The two components celsius and fahrenheit in TempConverter are objects of class TextField. A TextField in Swing is a component that lets you edit a single line of text. It has a default width, which is given in the columns property measured in characters (set to 5 for both fields).
The contents of TempConverter are assembled into a panel, which includes the two text fields and two labels that explain what the fields are. The panel is of class FlowPanel, which means it displays all its elements one after another, in one or more rows, depending on the width of the frame.
The reactions of TempConverter are defined by a handler that contains two cases. Each case matches an EditDone event for one of the two text fields. Such an event gets issued when a text field has been edited by the user. Note the form of the patterns, which include back ticks around the element names:
case EditDone(`celsius`)As was explained in Section 15.2, the back ticks around celsius ensure that the pattern matches only if the source of the event was the celsius object. If you had omitted the back ticks and just written case EditDone(celsius), the pattern would have matched every event of class EditDone. The changed field would then be stored in the pattern variable celsius. Obviously, this is not what you want. Alternatively, you could have defined the two TextField objects starting with upper case characters, i.e., Celsius and Fahrenheit. In that case you could have matched them directly without back ticks, as in case EditDone(Celsius).
The two actions of the EditDone events convert one quantity to another. Each starts by reading out the contents of the modified field and converting it to an Int. It then applies the formula for converting one temperature degree to the other, and stores the result back as a string in the other text field.
This chapter has given you a first taste of GUI programming, using Scala's wrappers for the Swing framework. It has shown how to assemble GUI components, how to customize their properties, and how to handle events. For space reasons, we could discuss only a small number of simple components. There are many more kinds of components. You can find out about them by consulting the Scala documentation of the package scala.swing. The next section will develop an example of a more complicated Swing application.

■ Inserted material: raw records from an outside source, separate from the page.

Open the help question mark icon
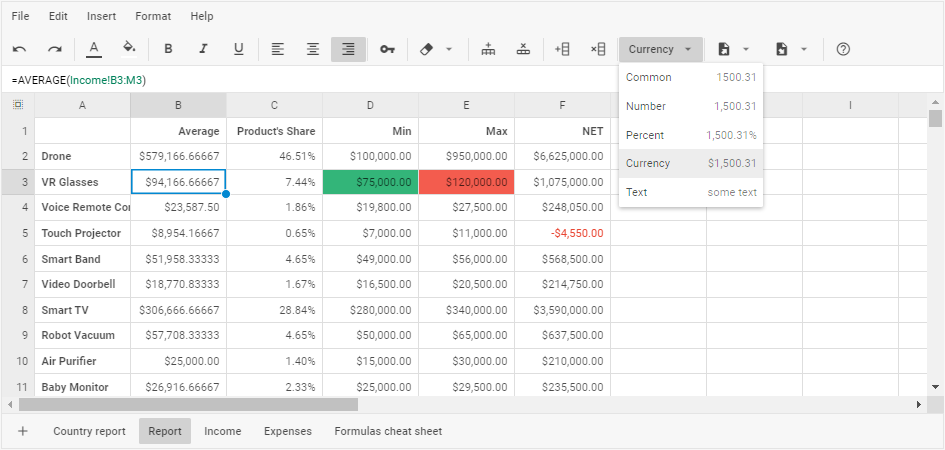945x450 pixels. [843, 49]
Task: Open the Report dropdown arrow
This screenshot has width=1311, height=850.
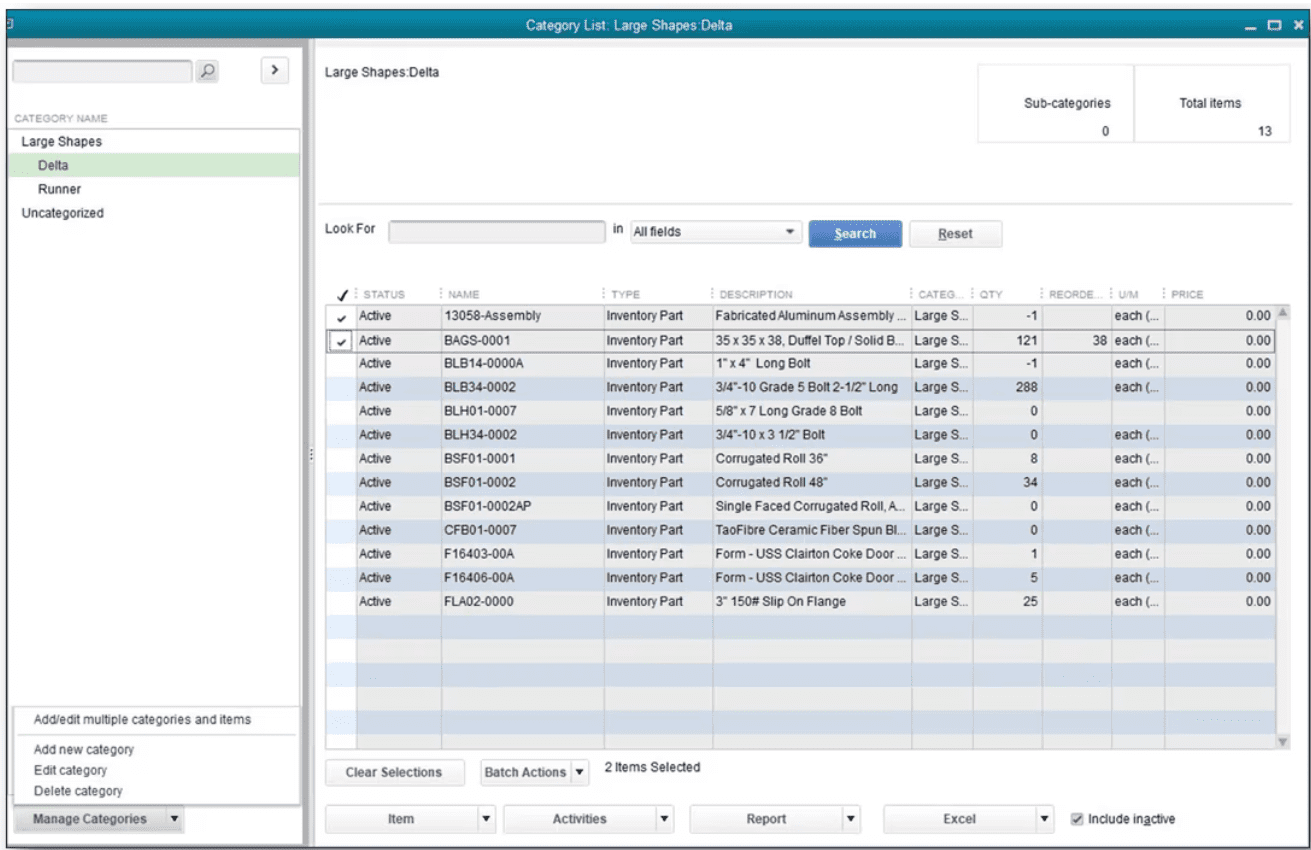Action: [851, 819]
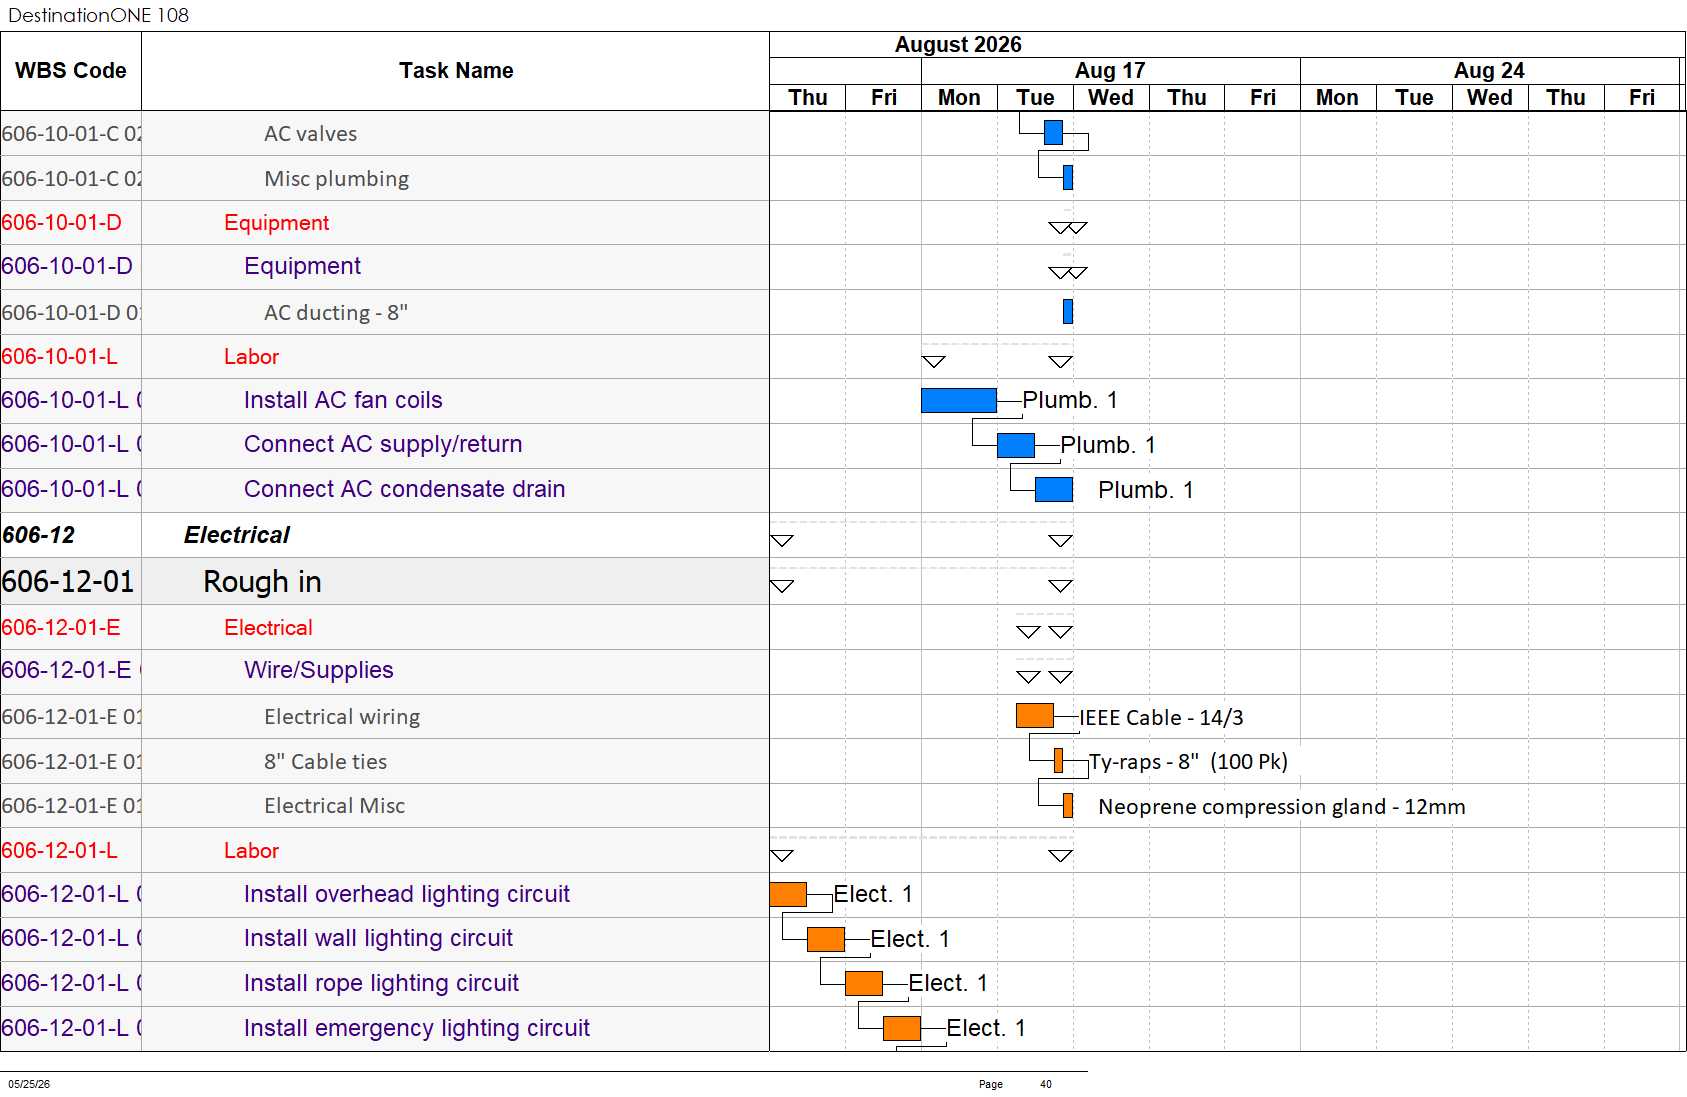
Task: Click the Task Name column header
Action: point(456,71)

There are also many tutorials on the original Java Swing framework, on which the Scala wrapper is based.[1] The Scala wrappers resemble the underlying Swing classes, but try to simplify concepts where possible and make them more uniform. The simplification makes extensive use of the properties of the Scala language. For instance, Scala's emulation of properties and its operator overloading allow convenient property definitions using assignments and += operations. Its "everything is an object" philosophy makes it possible to inherit the main method of a GUI application. The method can thus be hidden from user applications, including the boilerplate code for setting things up that comes with it. Finally, and most importantly, Scala's first-class functions and pattern matching make it possible to formulate event handling as the reactions component property, which greatly simplifies life for the application developer.